Text excerpt
The Trentonian (Trenton, NJ)

FACT: ‘Pain pills can lead to heroin addiction’

- Jeff Edelstein Jeff Edelstein is a columnist for The Trentonian. He can be reached at jedelstein@ trentonian.com, facebook. com/jeffreyede­lstein and @ jeffedelst­ein on Twitter.

Seat belts save lives. The Mets serially disappoint. Santa goes down the chimney. I like big butts. You don’t slurp soup.

These are just facts of life. Everyone knows them. There are millions more.

Here’s one to add to the list: Opioid use can very easily lead to heroin addiction.

Repeat after me: Opioid use can very easily lead to heroin addiction.

This, to me, should be right up there on the knowledge tree with your ABCs and 123s. Which is why I’m both surprised and disappoint­ed by a study released by a Partnershi­p for a Drug Free New Jersey (in conjunctio­n with FDU PublicMind poll) the other day.

Disappoint­ed, because according to the study, *only* 69 percent of parents with school-age children think there is a link between prescribed opioid painkiller­s (for such things as sports injuries and wisdom teeth removal) and heroin addiction.

Surprised, because the Partnershi­p for a Drug Free New Jersey thinks this is a good number.

“Parents are the first and most important line of defense for prevention,” PDFNJ Executive Director Angelo Valente said in a press release. “It is encouragin­g that more parents are becoming informed on this issue and are better equipped to take preventive actions to keep their children safe and healthy.”

Work to complete
a: In the column on opioids and heroin addiction, write out the passage between "These are just" and "a good number.", inclusive.
b: Decide whether each statement agrees with the column on opioids and heroin addiction, answering yes or no and quoting the exact words of the column that settle it: (i) According to the study, 69 percent of parents with school-age children think prescribed opioid painkillers are linked to heroin addiction. (ii) The author of the column writes for The New York Times. (iii) Angelo Valente is the executive director of PDFNJ.

Supplied records
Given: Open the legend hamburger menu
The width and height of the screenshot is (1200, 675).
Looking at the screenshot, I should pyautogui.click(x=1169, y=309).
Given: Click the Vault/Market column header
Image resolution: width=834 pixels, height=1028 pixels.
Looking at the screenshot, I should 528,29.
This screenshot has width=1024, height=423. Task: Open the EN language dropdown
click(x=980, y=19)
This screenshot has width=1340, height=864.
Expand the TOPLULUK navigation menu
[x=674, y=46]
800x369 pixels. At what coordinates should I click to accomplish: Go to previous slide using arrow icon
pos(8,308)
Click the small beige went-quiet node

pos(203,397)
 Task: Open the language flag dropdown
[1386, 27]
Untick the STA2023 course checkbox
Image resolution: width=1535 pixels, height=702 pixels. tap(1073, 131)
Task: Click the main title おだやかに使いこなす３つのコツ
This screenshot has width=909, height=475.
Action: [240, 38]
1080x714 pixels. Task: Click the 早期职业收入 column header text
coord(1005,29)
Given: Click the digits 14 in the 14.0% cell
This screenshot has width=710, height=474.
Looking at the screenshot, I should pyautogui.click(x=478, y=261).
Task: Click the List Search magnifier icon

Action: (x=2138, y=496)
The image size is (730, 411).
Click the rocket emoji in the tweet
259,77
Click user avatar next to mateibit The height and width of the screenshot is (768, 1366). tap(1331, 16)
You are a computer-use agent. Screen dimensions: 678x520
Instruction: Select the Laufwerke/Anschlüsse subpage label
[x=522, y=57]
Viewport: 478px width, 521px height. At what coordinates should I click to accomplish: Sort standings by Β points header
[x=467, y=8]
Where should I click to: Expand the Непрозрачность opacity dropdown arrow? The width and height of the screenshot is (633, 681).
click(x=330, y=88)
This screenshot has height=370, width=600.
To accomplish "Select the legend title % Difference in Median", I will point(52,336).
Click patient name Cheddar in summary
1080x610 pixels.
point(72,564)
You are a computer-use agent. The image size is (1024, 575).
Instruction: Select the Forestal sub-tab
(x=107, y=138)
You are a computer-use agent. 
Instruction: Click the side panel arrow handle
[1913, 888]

Task solutions
a:
These are just facts of life. Everyone knows them. There are millions more.

Here’s one to add to the list: Opioid use can very easily lead to heroin addiction.

Repeat after me: Opioid use can very easily lead to heroin addiction.

This, to me, should be right up there on the knowledge tree with your ABCs and 123s. Which is why I’m both surprised and disappoint­ed by a study released by a Partnershi­p for a Drug Free New Jersey (in conjunctio­n with FDU PublicMind poll) the other day.

Disappoint­ed, because according to the study, *only* 69 percent of parents with school-age children think there is a link between prescribed opioid painkiller­s (for such things as sports injuries and wisdom teeth removal) and heroin addiction.

Surprised, because the Partnershi­p for a Drug Free New Jersey thinks this is a good number.

b:
(i) Yes: "*only* 69 percent of parents with school-age children think there is a link"
(ii) No: "Jeff Edelstein is a columnist for The Trentonian."
(iii) Yes: "PDFNJ Executive Director Angelo Valente said in a press release"